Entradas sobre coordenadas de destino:
====
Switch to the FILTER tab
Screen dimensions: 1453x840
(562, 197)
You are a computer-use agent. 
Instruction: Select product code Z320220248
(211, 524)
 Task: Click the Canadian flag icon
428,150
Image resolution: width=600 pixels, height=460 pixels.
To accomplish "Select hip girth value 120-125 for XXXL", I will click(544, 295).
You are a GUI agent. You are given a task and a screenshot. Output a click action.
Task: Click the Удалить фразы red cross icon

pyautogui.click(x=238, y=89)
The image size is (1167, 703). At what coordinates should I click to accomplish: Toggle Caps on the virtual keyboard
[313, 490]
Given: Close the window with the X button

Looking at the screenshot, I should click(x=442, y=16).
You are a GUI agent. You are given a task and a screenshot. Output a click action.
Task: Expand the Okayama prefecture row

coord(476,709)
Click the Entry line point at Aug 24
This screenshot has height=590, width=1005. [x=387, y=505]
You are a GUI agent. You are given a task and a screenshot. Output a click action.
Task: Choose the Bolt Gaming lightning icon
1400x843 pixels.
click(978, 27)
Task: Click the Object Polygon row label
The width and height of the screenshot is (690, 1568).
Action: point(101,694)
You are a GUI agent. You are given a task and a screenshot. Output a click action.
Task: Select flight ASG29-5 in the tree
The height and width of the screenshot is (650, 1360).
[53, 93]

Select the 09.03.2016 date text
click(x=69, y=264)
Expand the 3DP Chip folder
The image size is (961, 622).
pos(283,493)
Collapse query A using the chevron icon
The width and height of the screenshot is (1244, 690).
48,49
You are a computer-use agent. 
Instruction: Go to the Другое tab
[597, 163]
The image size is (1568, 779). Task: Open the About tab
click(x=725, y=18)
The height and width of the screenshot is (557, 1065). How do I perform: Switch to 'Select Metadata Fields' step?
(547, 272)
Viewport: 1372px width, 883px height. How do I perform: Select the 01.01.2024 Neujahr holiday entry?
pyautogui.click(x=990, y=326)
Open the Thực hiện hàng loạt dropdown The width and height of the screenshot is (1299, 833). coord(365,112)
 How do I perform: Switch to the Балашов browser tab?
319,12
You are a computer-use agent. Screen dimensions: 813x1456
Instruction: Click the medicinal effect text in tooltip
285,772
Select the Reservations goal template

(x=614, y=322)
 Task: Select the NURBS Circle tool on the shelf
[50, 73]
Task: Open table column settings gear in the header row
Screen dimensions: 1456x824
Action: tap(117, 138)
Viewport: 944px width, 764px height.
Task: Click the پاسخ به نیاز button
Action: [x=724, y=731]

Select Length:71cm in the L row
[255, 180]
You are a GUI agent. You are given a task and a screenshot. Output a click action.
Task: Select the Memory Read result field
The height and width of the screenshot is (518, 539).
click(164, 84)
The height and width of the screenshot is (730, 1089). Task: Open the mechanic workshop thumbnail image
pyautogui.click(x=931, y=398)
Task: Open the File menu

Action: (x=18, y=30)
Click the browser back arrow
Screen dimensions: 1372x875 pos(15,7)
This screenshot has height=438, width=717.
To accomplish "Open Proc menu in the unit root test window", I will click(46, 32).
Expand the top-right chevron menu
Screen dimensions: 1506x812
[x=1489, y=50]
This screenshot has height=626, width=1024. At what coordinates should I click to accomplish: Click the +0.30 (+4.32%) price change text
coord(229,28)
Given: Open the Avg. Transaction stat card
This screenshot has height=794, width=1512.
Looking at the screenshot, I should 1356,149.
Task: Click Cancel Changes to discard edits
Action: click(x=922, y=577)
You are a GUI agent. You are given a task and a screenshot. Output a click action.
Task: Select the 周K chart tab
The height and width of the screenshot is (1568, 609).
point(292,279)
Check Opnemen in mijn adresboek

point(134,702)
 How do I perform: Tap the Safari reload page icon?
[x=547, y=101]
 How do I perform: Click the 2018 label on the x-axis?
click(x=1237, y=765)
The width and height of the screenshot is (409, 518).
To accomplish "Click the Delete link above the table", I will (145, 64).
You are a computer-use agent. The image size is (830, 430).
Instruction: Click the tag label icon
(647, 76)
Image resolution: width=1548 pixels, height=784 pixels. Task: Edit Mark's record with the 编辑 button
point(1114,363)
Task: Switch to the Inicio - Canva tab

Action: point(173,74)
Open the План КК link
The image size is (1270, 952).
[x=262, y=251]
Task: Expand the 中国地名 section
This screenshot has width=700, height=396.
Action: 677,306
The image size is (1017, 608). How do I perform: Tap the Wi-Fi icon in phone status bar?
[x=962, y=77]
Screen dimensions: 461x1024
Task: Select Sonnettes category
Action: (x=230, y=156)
====
__Tarefa a cumprir__
Redigite, sem nenhuma alteração, as linhas da listagem acima: comece na linha que contém "How do I perform: Click" e vá até a última linha da listagem, incluindo as duas.

__Resposta à tarefa__
 How do I perform: Click the 2018 label on the x-axis?
click(x=1237, y=765)
The width and height of the screenshot is (409, 518).
To accomplish "Click the Delete link above the table", I will (145, 64).
You are a computer-use agent. The image size is (830, 430).
Instruction: Click the tag label icon
(647, 76)
Image resolution: width=1548 pixels, height=784 pixels. Task: Edit Mark's record with the 编辑 button
point(1114,363)
Task: Switch to the Inicio - Canva tab

Action: point(173,74)
Open the План КК link
The image size is (1270, 952).
[x=262, y=251]
Task: Expand the 中国地名 section
This screenshot has width=700, height=396.
Action: 677,306
The image size is (1017, 608). How do I perform: Tap the Wi-Fi icon in phone status bar?
[x=962, y=77]
Screen dimensions: 461x1024
Task: Select Sonnettes category
Action: (x=230, y=156)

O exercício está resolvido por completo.